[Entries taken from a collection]
- - -

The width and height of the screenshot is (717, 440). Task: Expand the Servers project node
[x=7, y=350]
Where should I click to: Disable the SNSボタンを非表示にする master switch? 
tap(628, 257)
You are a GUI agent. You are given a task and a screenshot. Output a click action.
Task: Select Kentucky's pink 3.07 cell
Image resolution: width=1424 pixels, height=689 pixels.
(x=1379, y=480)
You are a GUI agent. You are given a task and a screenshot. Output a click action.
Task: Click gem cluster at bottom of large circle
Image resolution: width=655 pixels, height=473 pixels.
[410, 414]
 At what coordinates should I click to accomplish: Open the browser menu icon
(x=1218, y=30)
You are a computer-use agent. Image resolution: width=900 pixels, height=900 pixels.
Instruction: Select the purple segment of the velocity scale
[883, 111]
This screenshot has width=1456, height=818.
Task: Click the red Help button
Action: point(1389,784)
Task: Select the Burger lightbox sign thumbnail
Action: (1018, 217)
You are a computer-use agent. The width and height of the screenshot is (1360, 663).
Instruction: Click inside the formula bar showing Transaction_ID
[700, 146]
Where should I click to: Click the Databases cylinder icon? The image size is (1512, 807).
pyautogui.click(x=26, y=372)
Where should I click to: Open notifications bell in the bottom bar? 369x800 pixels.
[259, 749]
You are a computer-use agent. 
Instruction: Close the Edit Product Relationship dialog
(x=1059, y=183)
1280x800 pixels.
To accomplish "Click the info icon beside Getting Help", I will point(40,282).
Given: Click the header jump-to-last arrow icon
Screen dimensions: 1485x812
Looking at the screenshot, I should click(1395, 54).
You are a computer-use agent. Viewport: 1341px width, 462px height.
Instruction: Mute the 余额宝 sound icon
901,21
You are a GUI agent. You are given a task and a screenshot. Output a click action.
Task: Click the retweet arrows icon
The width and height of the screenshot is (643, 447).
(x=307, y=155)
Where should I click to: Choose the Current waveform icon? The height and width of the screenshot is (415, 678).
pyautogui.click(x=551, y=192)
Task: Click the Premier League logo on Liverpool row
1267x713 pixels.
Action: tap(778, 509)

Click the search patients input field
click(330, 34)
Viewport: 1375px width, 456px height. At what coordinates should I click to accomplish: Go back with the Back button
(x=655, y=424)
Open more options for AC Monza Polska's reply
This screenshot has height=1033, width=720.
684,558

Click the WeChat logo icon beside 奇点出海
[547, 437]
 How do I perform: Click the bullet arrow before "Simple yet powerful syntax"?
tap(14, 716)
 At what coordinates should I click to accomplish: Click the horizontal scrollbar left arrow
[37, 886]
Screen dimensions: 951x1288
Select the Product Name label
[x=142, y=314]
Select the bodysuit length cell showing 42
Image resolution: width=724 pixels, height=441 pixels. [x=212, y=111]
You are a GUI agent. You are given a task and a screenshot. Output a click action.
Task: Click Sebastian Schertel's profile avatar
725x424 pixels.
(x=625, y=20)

- - -

# Task instructions:
Every line in the data above has to be retyped exactly.

# Solution:
The width and height of the screenshot is (717, 440). Task: Expand the Servers project node
[x=7, y=350]
Where should I click to: Disable the SNSボタンを非表示にする master switch? 
tap(628, 257)
You are a GUI agent. You are given a task and a screenshot. Output a click action.
Task: Select Kentucky's pink 3.07 cell
Image resolution: width=1424 pixels, height=689 pixels.
(x=1379, y=480)
You are a GUI agent. You are given a task and a screenshot. Output a click action.
Task: Click gem cluster at bottom of large circle
Image resolution: width=655 pixels, height=473 pixels.
[410, 414]
 At what coordinates should I click to accomplish: Open the browser menu icon
(x=1218, y=30)
You are a computer-use agent. Image resolution: width=900 pixels, height=900 pixels.
Instruction: Select the purple segment of the velocity scale
[883, 111]
This screenshot has width=1456, height=818.
Task: Click the red Help button
Action: point(1389,784)
Task: Select the Burger lightbox sign thumbnail
Action: (1018, 217)
You are a computer-use agent. The width and height of the screenshot is (1360, 663).
Instruction: Click inside the formula bar showing Transaction_ID
[700, 146]
Where should I click to: Click the Databases cylinder icon? The image size is (1512, 807).
pyautogui.click(x=26, y=372)
Where should I click to: Open notifications bell in the bottom bar? 369x800 pixels.
[259, 749]
You are a computer-use agent. 
Instruction: Close the Edit Product Relationship dialog
(x=1059, y=183)
1280x800 pixels.
To accomplish "Click the info icon beside Getting Help", I will point(40,282).
Given: Click the header jump-to-last arrow icon
Screen dimensions: 1485x812
Looking at the screenshot, I should click(1395, 54).
You are a computer-use agent. Viewport: 1341px width, 462px height.
Instruction: Mute the 余额宝 sound icon
901,21
You are a GUI agent. You are given a task and a screenshot. Output a click action.
Task: Click the retweet arrows icon
The width and height of the screenshot is (643, 447).
(x=307, y=155)
Where should I click to: Choose the Current waveform icon? The height and width of the screenshot is (415, 678).
pyautogui.click(x=551, y=192)
Task: Click the Premier League logo on Liverpool row
1267x713 pixels.
Action: tap(778, 509)

Click the search patients input field
click(330, 34)
Viewport: 1375px width, 456px height. At what coordinates should I click to accomplish: Go back with the Back button
(x=655, y=424)
Open more options for AC Monza Polska's reply
This screenshot has height=1033, width=720.
684,558

Click the WeChat logo icon beside 奇点出海
[547, 437]
 How do I perform: Click the bullet arrow before "Simple yet powerful syntax"?
tap(14, 716)
 At what coordinates should I click to accomplish: Click the horizontal scrollbar left arrow
[37, 886]
Screen dimensions: 951x1288
Select the Product Name label
[x=142, y=314]
Select the bodysuit length cell showing 42
Image resolution: width=724 pixels, height=441 pixels. [x=212, y=111]
You are a GUI agent. You are given a task and a screenshot. Output a click action.
Task: Click Sebastian Schertel's profile avatar
725x424 pixels.
(x=625, y=20)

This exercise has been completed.